===== THE DATA

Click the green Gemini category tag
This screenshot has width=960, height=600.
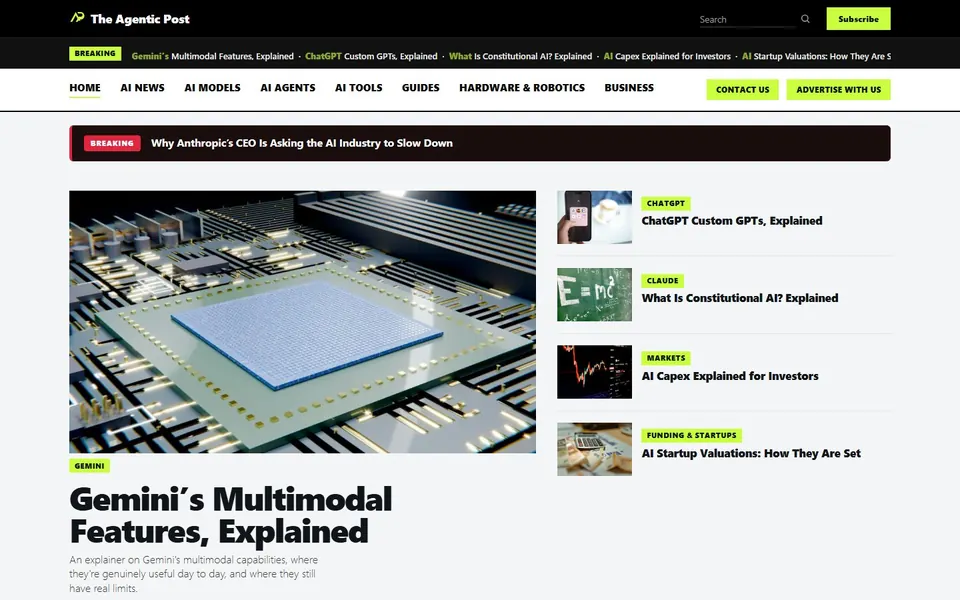click(x=89, y=466)
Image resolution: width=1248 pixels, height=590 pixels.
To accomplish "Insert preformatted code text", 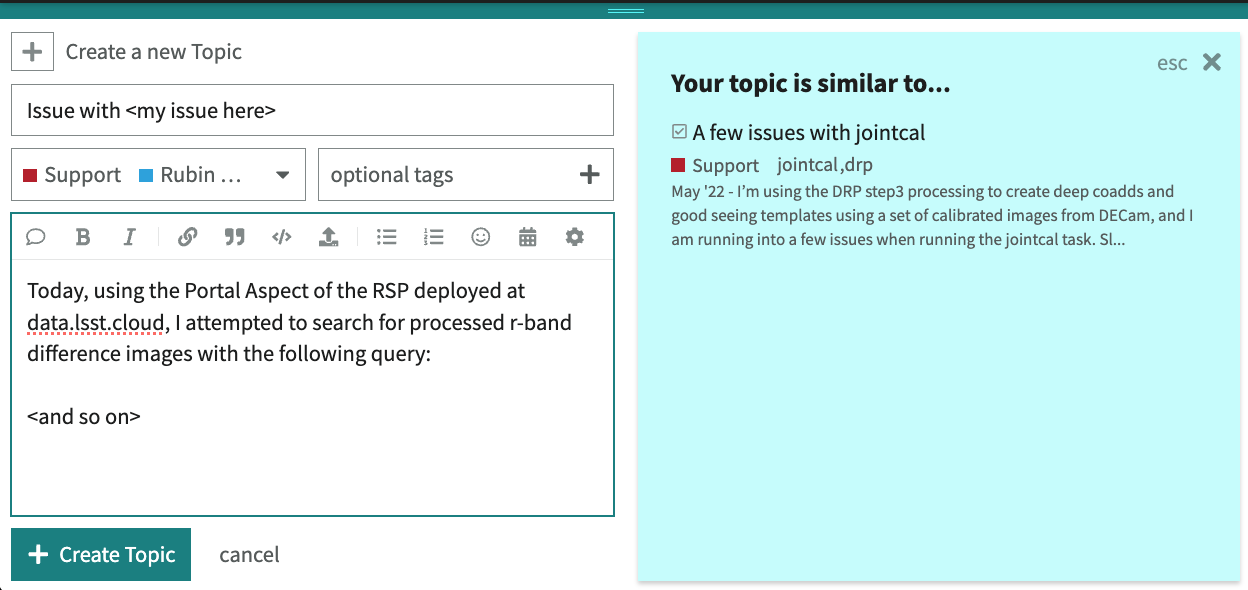I will (x=281, y=237).
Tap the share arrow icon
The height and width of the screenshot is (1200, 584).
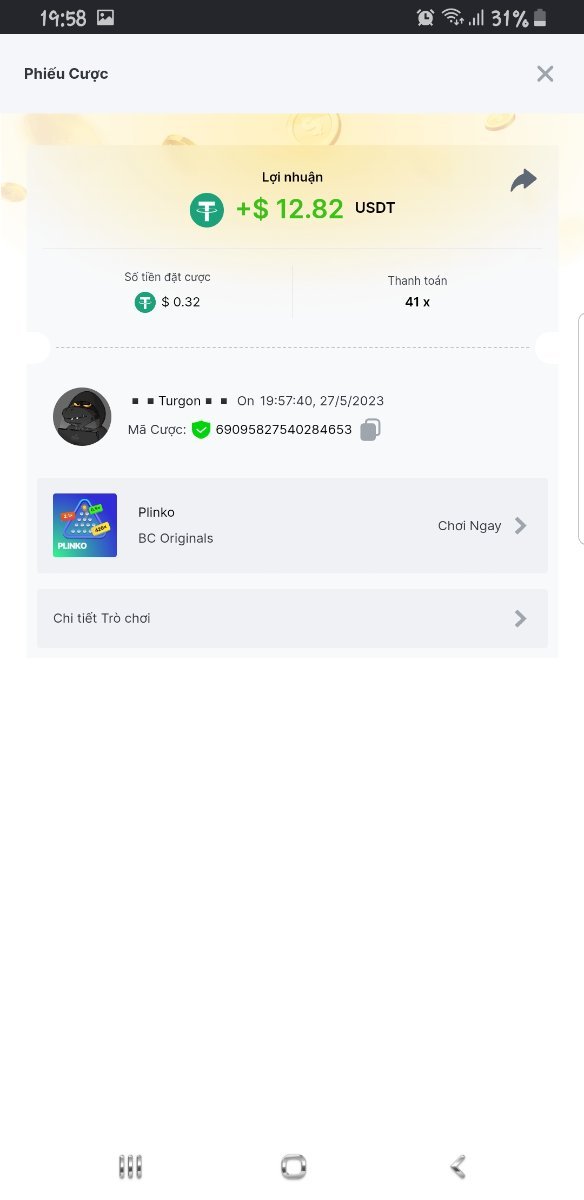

==========

● WORK REQUEST:
Your job is to restate, word for word, only the lines from the one holding "Tap the share arrow icon" through the end of the material; pictures stay out.

● EXPECTED ANSWER:
Tap the share arrow icon
The height and width of the screenshot is (1200, 584).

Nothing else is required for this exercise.